Consumption by the Development and Validation Teams
Trust and understanding of modeling outputs are critical to any form of adoption in the enterprise, so naturally they must first be consumed by the teams developing, validating, and governing the AI initiatives themselves. At the most primitive level, they may gain a sense of the input datasets, processing steps, and outputs of a Dataiku project by exploring the Flow, and the documentation and metadata associated with each object.
For those interested in validating modeling artifacts developed using Visual ML, they may take advantage of the model specific interpretations, partial dependence plots, individual prediction explanations, subpopulation, model fairness and model error analyses. A key added benefit of developing with Visual ML is that all of these interpretability and explainability capabilities (which help describe how the data has been prepared, the model has been trained, and how it’s performing) can be exported via the model document generator for an instant, up-to-date, and comprehensive report offline.
Consumption by the End User
Once there’s consensus and approval around the work that’s been done, the focus can shift to batch, real-time, and interactive consumption. For projects which are point-in-time in nature — i.e., analyses which have been conducted to make specific business decisions — models, predictions, and their explanations can be exposed and interacted with via Dashboards. This provides a “What-if?” capability, allowing consumers to interrogate results, and tweak assumptions to predict how circumstances could unfold under different scenarios. For more scheduled, low-touch, and operational objectives, Dataiku’s Scenario Orchestration facility can be employed to execute pipelines at predetermined cadences.

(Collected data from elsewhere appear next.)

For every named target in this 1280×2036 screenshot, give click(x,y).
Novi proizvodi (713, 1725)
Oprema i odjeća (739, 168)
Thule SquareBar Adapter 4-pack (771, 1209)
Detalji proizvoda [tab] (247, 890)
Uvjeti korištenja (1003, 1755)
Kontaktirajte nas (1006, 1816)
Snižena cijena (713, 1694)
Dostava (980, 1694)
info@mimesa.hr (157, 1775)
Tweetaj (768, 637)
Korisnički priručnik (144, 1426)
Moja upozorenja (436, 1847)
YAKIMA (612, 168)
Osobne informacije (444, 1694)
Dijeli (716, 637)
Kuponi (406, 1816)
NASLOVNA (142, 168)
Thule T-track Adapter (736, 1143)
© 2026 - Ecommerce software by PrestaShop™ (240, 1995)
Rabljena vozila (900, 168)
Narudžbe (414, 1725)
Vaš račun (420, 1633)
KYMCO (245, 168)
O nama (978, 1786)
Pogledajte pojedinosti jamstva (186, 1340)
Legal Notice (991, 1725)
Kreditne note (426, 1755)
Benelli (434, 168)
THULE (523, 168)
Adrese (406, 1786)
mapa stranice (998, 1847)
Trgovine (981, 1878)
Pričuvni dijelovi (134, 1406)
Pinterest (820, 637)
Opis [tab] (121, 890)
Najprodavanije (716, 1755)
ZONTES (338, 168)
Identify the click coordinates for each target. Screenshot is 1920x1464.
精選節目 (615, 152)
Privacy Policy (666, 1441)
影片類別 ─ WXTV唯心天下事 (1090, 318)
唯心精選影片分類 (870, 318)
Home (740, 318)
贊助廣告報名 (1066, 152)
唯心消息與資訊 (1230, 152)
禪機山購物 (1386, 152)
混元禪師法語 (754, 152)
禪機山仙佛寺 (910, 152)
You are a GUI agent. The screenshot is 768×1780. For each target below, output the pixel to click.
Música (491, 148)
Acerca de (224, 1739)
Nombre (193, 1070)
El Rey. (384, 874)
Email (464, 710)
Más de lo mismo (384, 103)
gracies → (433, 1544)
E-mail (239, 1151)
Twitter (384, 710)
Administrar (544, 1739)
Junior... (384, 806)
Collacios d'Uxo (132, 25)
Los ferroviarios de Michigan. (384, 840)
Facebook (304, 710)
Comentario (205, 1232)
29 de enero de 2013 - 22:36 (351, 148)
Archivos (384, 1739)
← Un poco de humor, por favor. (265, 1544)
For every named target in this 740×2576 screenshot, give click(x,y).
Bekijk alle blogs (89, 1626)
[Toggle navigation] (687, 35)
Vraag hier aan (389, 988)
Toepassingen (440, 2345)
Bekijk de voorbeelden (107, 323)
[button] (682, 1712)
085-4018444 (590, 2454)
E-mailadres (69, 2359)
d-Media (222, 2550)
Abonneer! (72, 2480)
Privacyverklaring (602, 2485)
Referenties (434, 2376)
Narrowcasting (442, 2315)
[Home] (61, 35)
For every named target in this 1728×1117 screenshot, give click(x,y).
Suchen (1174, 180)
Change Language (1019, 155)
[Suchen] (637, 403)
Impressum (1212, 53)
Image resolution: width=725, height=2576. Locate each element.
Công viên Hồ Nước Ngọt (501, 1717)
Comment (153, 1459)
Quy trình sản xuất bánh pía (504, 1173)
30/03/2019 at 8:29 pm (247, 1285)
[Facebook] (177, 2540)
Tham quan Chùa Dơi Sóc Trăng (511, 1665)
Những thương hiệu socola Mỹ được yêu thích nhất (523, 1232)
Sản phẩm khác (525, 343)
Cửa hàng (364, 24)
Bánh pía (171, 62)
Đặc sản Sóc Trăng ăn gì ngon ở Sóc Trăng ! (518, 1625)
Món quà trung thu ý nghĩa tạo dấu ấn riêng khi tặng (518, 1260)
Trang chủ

These can be endlessly customized to deliver predictions in batches, in a tailored fashion with easily configurable status reporting to the most popular communication channels (email, Slack, Teams, etc.), with metrics and checks to rest assured that if there’s any issue, the relevant teams would be informed, and able to debug immediately. Conversely for real-time, event-driven use cases, models, custom predictions, and other functions can be easily surfaced, deployed, and managed as endpoints with the API Deployer — ideal for integrating and consuming your Dataiku projects from third-party applications.
Consumption at Large
Self-service, reuse, and extension are widely seen as the pinnacles of a truly successful AI initiative due to their longevity and widespread adoption. Again, Dataiku users are fortunate to have Dataiku Applications, Webapps, and collaboration capabilities on hand to support them on this journey. Dataiku Applications offer a light-touch solution for data scientists to package their work for customizable reuse, and end users don’t need to write a line of code. These can be great for situations where repetitive analyses and dashboards are requested from analytics teams, by allowing the business users to be self-sufficient and fulfill their own requests on demand.
While Dataiku Applications cover a wide range of common usage patterns, the sky's the limit when embedding your AI into Shiny, Bokeh, or Dash Webapps. While these frameworks incur more sophisticated development expertise and maintenance overhead, they enable complex use cases to be delivered, mixing dashboarding, batch and real-time outputs, and third-party applications at once, in a single window. Finally, we mustn’t forget a core strength of the Dataiku platform — collaboration; from shareable projects, datasets, wikis and the data catalog, it’s straightforward to empower other data scientists, developers, and business users across the organization to benefit from your work. A common example we see is the reuse of carefully processed information as Feature Stores, by sharing and identifying curated datasets as such in the catalog, colleagues can discover features of interest and take advantage of them for offline enrichment or even online serving!
There are undoubtedly other avenues for consumption that I’ve missed, but hopefully you’ve taken away why making data science work accessible is important, the usual suspects to consider when thinking about the consumption of your work, and how easy it all can be when working with Dataiku. Why not try one of the approaches you’ve learned about today to expand the reach and impact of a recent project?